_EXERCISE BRIEF_. Set down, word for word, every line of the material below from the one containing "You are a GUI" through the one containing "Given: Click the Zero-runtime", but none of its pictures.

_SUPPLIED RECORDS_.

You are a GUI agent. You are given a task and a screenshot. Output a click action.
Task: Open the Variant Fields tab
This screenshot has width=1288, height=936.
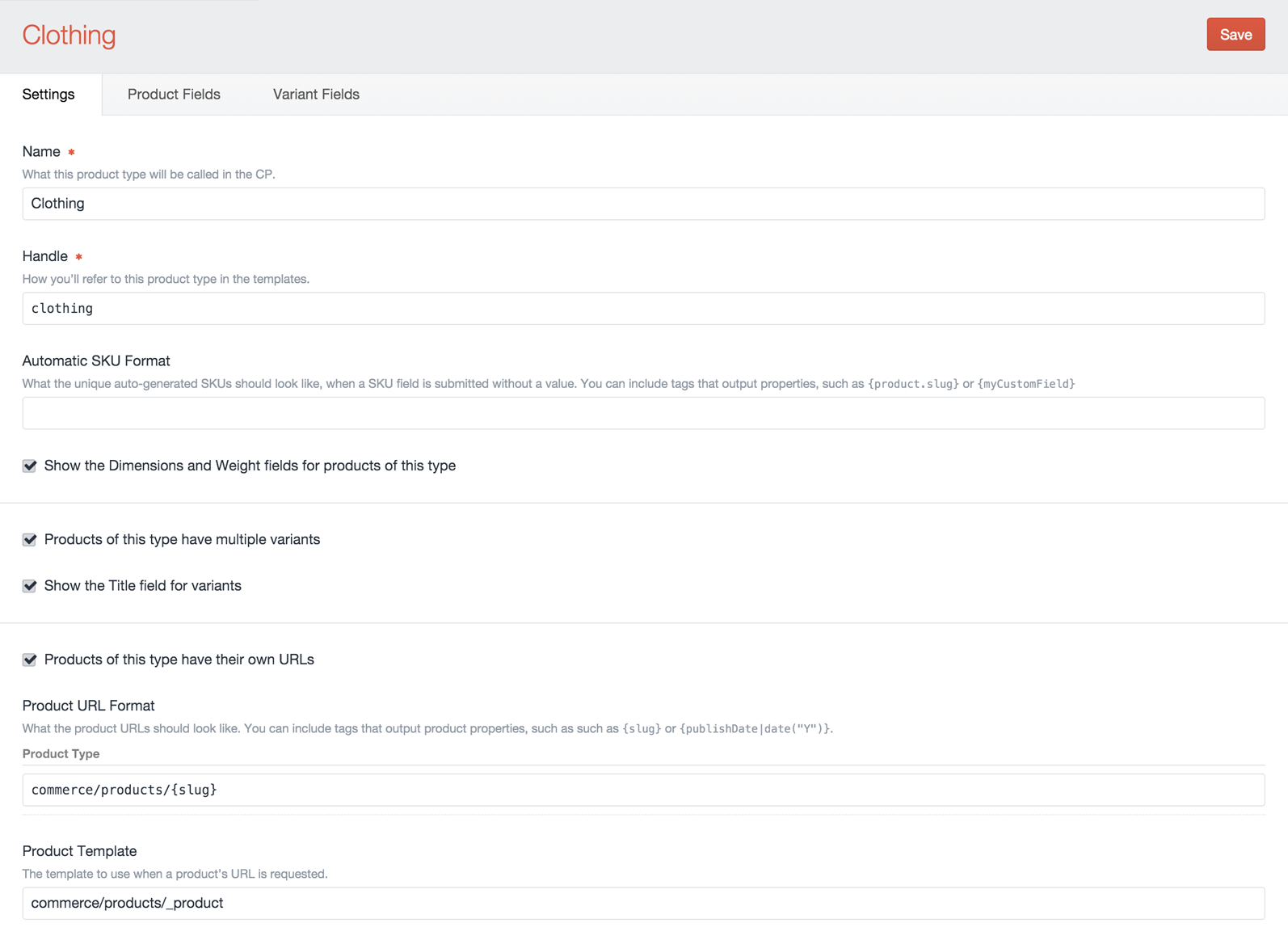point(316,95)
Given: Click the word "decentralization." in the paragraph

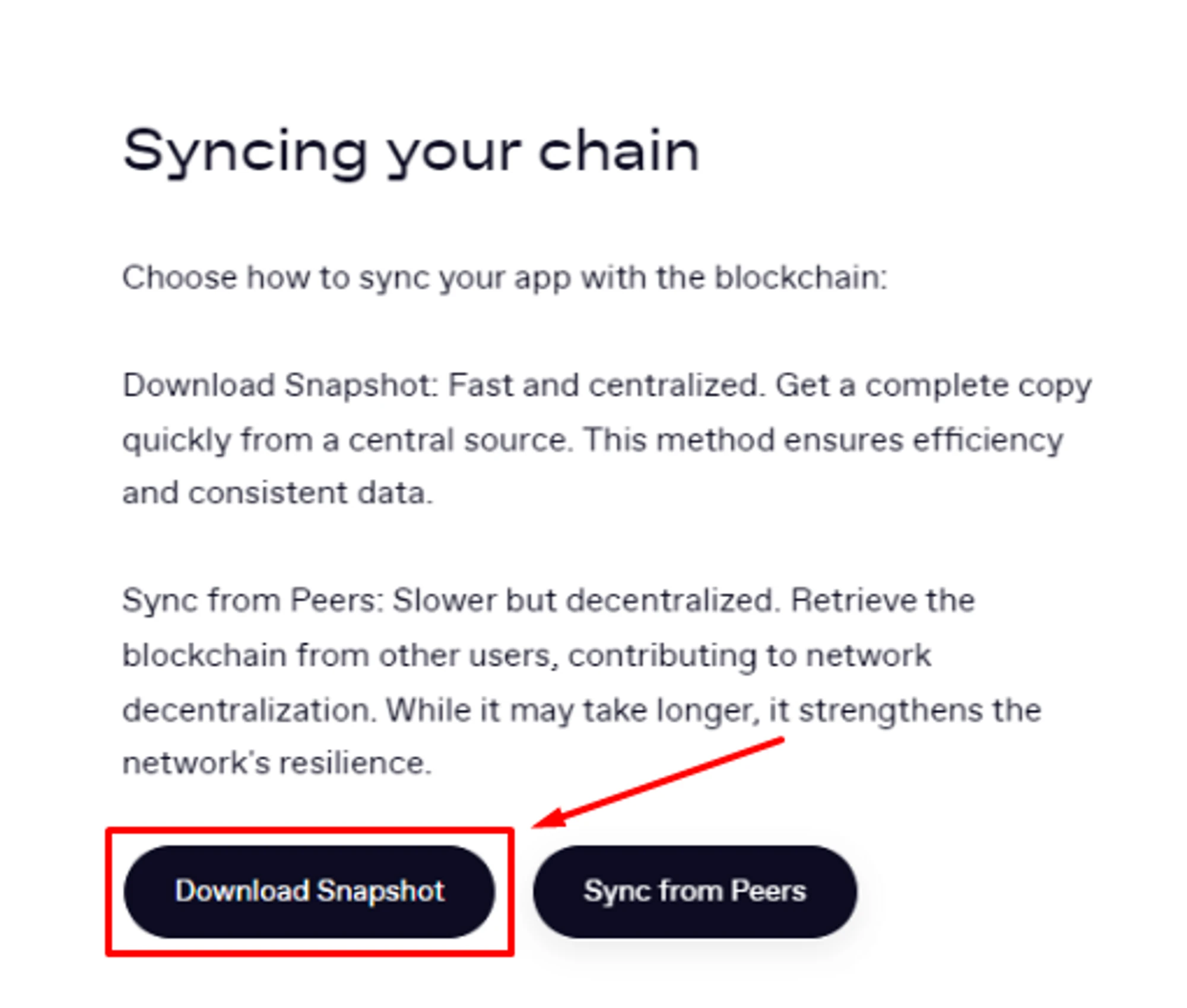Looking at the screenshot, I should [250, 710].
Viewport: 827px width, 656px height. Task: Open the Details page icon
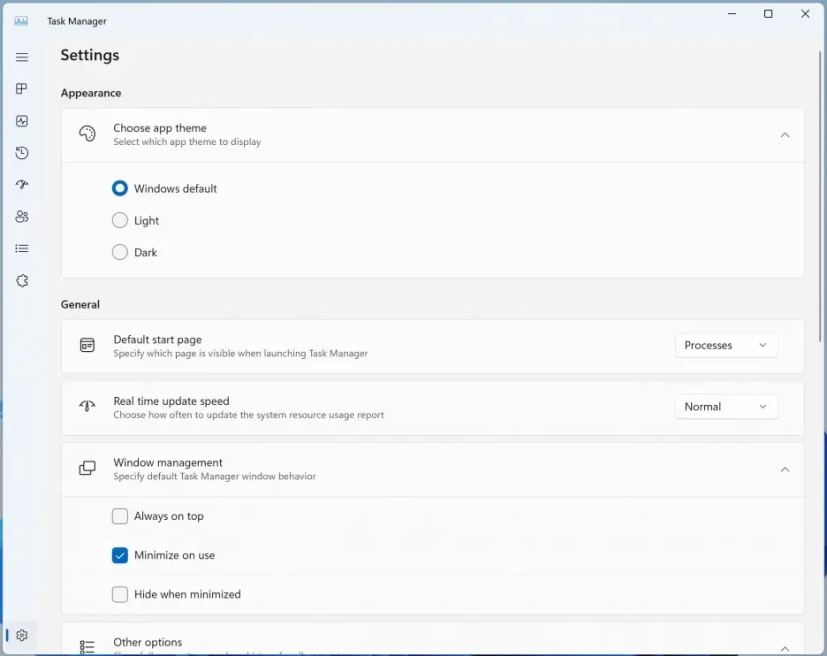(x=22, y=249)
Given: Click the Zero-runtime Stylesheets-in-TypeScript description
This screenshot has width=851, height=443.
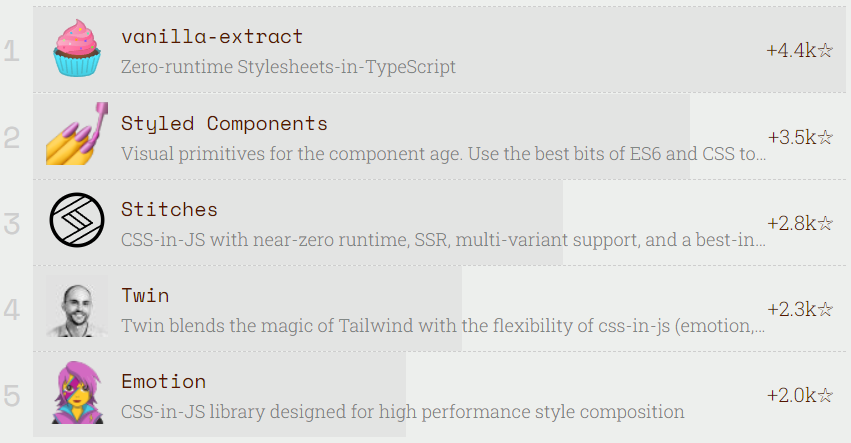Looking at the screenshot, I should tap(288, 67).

...

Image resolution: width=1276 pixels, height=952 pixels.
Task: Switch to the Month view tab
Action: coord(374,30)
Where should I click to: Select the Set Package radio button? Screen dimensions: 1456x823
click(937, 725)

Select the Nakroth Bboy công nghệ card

_EXPECTED ANSWER_.
You are a GUI agent. You are given a task and a screenshot. Output a click action.
Task: Open the Variant Fields tab
This screenshot has width=1288, height=936.
point(316,95)
Given: Click the word "decentralization." in the paragraph

Looking at the screenshot, I should [250, 710].
Viewport: 827px width, 656px height. Task: Open the Details page icon
(x=22, y=249)
Given: Click the Zero-runtime Stylesheets-in-TypeScript description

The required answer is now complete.